My understanding is that it is impossible to tell right now, it would heavily depend on the revolutionary process of each country, the path to socialism is less of a recipe more of an improvisation like in jazz, you need to know the scales work well with your companions but what comes next is heavily dependent on what is going on right now, it’s really hard to have a one size fits all plan. Even in some quite basic stuff Lenin believed that revolutions would always start with the urban proletariat, while in China came from the farmers, because reality there was very different, and the world we live now is much more different from revolutionary China than revolutionary China was from revolutionary Russia, so the shape of a current time revolution ia expected to be different and to require modern adaptations of theory. Not yo say that the theory is obsolete, as some do its core its invaluable, but it needs to be adapted to the reality of each place
Federal union for a country with many different nationalities (USSR), unitary state with autonomous regions for countries where one nationality makes up most of the population but there are significant minorities (China), unitary state for one-nation countries (Cuba).
A mostly Unitary state with regional autonomies to avoid undue separatism, and some degree of federalism to avoid a governmental collapse if the capital falls for whatever reason.
Unitary state with autonomous regions but not regional parties. The formation of regional ruling cliques must be prevented to avoid a disintegration scenario like Yugoslavia or USSR where separatism can be stoked by compromised regional elites, because if that happens then imperialists will take advantage of it and create puppet regimes and devastating fratricidal conflicts like we have seen in Yugoslavia and between former Soviet republics.
So… China?
China is still whole. USSR is not. Yugoslavia is not. Ergo they must have done something right in how they structured their state that the other two did wrong. A state must be able to survive without disintegrating at the first economic or social crisis. Because no system will be perfect, no economy will grow forever, no state will avoid crises forever. It just has to be robust enough to stay together even when crises hit.
There is also a lot to learn from Chinese history about what causes dissolution of states, as China has broken up many times before, and it was almost always due to regional elites becoming too independently powerful vs a weakened central government. It always got particularly unstable when hereditary regional ruling elites began to form and develop their own networks of patronage and parallel loyalty.
It was always much more stable when the central government controlled the appointment of bureaucrats.
Of course i’m talking about diverse, multi-ethnic, multi-cultural states. It is much easier if you are just an ethnostate, as most European states ended up settling on that model to guarantee stability (it’s why France for example heavily and forcibly uniformized its language and culture). But that is not something that we as socialists should aspire to or look to as the only possible model of state-building.
(Sadly some self-proclaimed socialists seem to think that any state that is not an ethno-state is imperialist and should be broken up but i vehemently disagree.)
Iran is another example of a stable multi-ethnic state by the way. The Russian Federation so far also seems stable. India, for all its many issues, is another that managed to remain intact. So we should be asking what do all these states have in common and what can we learn from them?
Hmm…
Depends on the country
Pan Arab.
Federal Union then, there would be too many regional differences for a stable unitary state.

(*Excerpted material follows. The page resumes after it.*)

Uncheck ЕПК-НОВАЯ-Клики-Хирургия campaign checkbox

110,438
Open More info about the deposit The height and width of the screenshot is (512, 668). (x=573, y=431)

New Capital or Cairo/Riyadh?
Unironically Jerusalem would be a good pan-Arab capital.
I think it strongly depends on how exactly the union would be achieved.
What about India? It’s already a federal Union that has existed for 79 years.
Dependant on localised material conditions,I mean what else is there to say there isn’t a “once size fits all solution” to achieve socialism.
Absolute monarchy with a long title /s
probably a decentralized state in the first stages to avoid reactionary hideouts, and then something more federal-ish
when confronting a general question like this, i like to look at the analysis of historical struggles to get a basis for my thinking, and this seems like a good starting point: https://www.marxists.org/reference/archive/stalin/works/1917/03/28.htm
the current political trend in the US is moving, at least a little bit, toward more federalism as a way to ease tensions between different sectors of the ruling class, so that there are variations in the harshness of capitalist exploitation to better suit different domestic industries and the personal preferences of the capitalists. i think it can’t be ignored that this is happening in the context of the weakening of the US empire, which makes these internal conflicts of the capitalist class fiercer.
in terms of AES countries, a move from a unitary state toward a federation would be an admission of at least instability if not impending defeat, much as it would be in a capitalist country. forming a new AES country would very much depend on local conditions, but the goal should always be to preserve as much political and economic unity as possible. the only exceptions we should permit would be if there are pressing issues such as internally oppressed nations that would threaten the whole project if left unaddressed.
Decentralized states are usually more resilient when faced with an external crisis (USSR when Germany attacked, Iran’s resilience against US attacks) while Unitary states are more stable otherwise.